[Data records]
----

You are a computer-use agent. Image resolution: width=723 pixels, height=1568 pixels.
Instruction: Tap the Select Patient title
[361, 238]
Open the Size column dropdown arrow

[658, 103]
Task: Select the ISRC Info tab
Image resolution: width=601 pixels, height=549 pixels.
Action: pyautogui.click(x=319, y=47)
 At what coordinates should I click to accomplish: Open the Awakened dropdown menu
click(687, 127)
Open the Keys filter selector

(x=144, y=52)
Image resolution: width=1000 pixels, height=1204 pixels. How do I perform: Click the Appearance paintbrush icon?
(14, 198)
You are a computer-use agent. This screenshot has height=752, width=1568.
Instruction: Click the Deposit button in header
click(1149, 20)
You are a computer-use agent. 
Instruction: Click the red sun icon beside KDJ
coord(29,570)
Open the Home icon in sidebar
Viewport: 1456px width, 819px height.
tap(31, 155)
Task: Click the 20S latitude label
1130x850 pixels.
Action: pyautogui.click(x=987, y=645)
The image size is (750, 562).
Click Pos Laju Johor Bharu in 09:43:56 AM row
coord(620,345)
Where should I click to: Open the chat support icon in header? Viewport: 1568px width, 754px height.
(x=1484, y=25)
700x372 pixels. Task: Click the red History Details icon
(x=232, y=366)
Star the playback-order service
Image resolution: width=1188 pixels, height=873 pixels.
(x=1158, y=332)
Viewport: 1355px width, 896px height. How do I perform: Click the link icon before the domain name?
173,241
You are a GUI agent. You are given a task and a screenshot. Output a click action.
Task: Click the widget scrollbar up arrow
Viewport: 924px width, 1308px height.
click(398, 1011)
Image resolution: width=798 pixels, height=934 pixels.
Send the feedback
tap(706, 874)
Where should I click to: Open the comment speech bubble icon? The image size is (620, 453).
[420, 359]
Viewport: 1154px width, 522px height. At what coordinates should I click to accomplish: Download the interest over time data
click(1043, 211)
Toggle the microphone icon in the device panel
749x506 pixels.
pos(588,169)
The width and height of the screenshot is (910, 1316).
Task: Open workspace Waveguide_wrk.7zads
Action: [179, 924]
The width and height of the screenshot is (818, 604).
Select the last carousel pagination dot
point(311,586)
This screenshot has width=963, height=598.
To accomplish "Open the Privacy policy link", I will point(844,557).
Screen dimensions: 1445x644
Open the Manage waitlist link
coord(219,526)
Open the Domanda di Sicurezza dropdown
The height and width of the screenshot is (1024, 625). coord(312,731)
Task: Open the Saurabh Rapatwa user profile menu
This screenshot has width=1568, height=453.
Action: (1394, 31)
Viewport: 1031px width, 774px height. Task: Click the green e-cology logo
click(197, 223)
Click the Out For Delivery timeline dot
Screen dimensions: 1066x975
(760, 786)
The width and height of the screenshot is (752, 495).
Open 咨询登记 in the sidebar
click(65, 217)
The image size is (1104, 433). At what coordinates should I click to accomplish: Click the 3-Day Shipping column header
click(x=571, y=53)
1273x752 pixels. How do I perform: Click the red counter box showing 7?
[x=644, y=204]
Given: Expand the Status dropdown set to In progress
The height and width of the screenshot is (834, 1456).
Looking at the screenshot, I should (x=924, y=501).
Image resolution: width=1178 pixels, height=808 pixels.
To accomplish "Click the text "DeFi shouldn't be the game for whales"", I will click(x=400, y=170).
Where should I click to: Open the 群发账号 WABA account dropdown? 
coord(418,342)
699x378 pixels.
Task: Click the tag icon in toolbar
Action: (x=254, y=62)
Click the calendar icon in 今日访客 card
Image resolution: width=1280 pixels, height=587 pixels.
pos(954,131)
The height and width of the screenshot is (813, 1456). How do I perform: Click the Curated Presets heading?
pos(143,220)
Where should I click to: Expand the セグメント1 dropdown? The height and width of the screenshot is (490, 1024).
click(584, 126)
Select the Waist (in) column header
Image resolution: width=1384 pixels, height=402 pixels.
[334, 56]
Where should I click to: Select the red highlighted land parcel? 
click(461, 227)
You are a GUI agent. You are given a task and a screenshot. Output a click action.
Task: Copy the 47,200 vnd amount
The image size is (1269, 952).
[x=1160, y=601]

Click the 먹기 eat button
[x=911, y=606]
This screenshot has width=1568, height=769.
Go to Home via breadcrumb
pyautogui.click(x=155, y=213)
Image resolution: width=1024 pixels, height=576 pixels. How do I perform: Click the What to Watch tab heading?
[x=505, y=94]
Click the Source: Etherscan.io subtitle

----

WHAT THE TASK REQUIRES: Take the lines above and print them exactly.

SOLUTION FOR THIS TASK:
You are a computer-use agent. Image resolution: width=723 pixels, height=1568 pixels.
Instruction: Tap the Select Patient title
[361, 238]
Open the Size column dropdown arrow

[658, 103]
Task: Select the ISRC Info tab
Image resolution: width=601 pixels, height=549 pixels.
Action: pyautogui.click(x=319, y=47)
 At what coordinates should I click to accomplish: Open the Awakened dropdown menu
click(687, 127)
Open the Keys filter selector

(x=144, y=52)
Image resolution: width=1000 pixels, height=1204 pixels. How do I perform: Click the Appearance paintbrush icon?
(14, 198)
You are a computer-use agent. This screenshot has height=752, width=1568.
Instruction: Click the Deposit button in header
click(1149, 20)
You are a computer-use agent. 
Instruction: Click the red sun icon beside KDJ
coord(29,570)
Open the Home icon in sidebar
Viewport: 1456px width, 819px height.
tap(31, 155)
Task: Click the 20S latitude label
1130x850 pixels.
Action: pyautogui.click(x=987, y=645)
The image size is (750, 562).
Click Pos Laju Johor Bharu in 09:43:56 AM row
coord(620,345)
Where should I click to: Open the chat support icon in header? Viewport: 1568px width, 754px height.
(x=1484, y=25)
700x372 pixels. Task: Click the red History Details icon
(x=232, y=366)
Star the playback-order service
Image resolution: width=1188 pixels, height=873 pixels.
(x=1158, y=332)
Viewport: 1355px width, 896px height. How do I perform: Click the link icon before the domain name?
173,241
You are a GUI agent. You are given a task and a screenshot. Output a click action.
Task: Click the widget scrollbar up arrow
Viewport: 924px width, 1308px height.
click(398, 1011)
Image resolution: width=798 pixels, height=934 pixels.
Send the feedback
tap(706, 874)
Where should I click to: Open the comment speech bubble icon? The image size is (620, 453).
[420, 359]
Viewport: 1154px width, 522px height. At what coordinates should I click to accomplish: Download the interest over time data
click(1043, 211)
Toggle the microphone icon in the device panel
749x506 pixels.
pos(588,169)
The width and height of the screenshot is (910, 1316).
Task: Open workspace Waveguide_wrk.7zads
Action: [179, 924]
The width and height of the screenshot is (818, 604).
Select the last carousel pagination dot
point(311,586)
This screenshot has width=963, height=598.
To accomplish "Open the Privacy policy link", I will point(844,557).
Screen dimensions: 1445x644
Open the Manage waitlist link
coord(219,526)
Open the Domanda di Sicurezza dropdown
The height and width of the screenshot is (1024, 625). coord(312,731)
Task: Open the Saurabh Rapatwa user profile menu
This screenshot has width=1568, height=453.
Action: (1394, 31)
Viewport: 1031px width, 774px height. Task: Click the green e-cology logo
click(197, 223)
Click the Out For Delivery timeline dot
Screen dimensions: 1066x975
(760, 786)
The width and height of the screenshot is (752, 495).
Open 咨询登记 in the sidebar
click(65, 217)
The image size is (1104, 433). At what coordinates should I click to accomplish: Click the 3-Day Shipping column header
click(x=571, y=53)
1273x752 pixels. How do I perform: Click the red counter box showing 7?
[x=644, y=204]
Given: Expand the Status dropdown set to In progress
The height and width of the screenshot is (834, 1456).
Looking at the screenshot, I should (x=924, y=501).
Image resolution: width=1178 pixels, height=808 pixels.
To accomplish "Click the text "DeFi shouldn't be the game for whales"", I will click(x=400, y=170).
Where should I click to: Open the 群发账号 WABA account dropdown? 
coord(418,342)
699x378 pixels.
Task: Click the tag icon in toolbar
Action: (x=254, y=62)
Click the calendar icon in 今日访客 card
Image resolution: width=1280 pixels, height=587 pixels.
pos(954,131)
The height and width of the screenshot is (813, 1456). How do I perform: Click the Curated Presets heading?
pos(143,220)
Where should I click to: Expand the セグメント1 dropdown? The height and width of the screenshot is (490, 1024).
click(584, 126)
Select the Waist (in) column header
Image resolution: width=1384 pixels, height=402 pixels.
[334, 56]
Where should I click to: Select the red highlighted land parcel? 
click(461, 227)
You are a GUI agent. You are given a task and a screenshot. Output a click action.
Task: Copy the 47,200 vnd amount
The image size is (1269, 952).
[x=1160, y=601]

Click the 먹기 eat button
[x=911, y=606]
This screenshot has width=1568, height=769.
Go to Home via breadcrumb
pyautogui.click(x=155, y=213)
Image resolution: width=1024 pixels, height=576 pixels. How do I perform: Click the What to Watch tab heading?
[x=505, y=94]
Click the Source: Etherscan.io subtitle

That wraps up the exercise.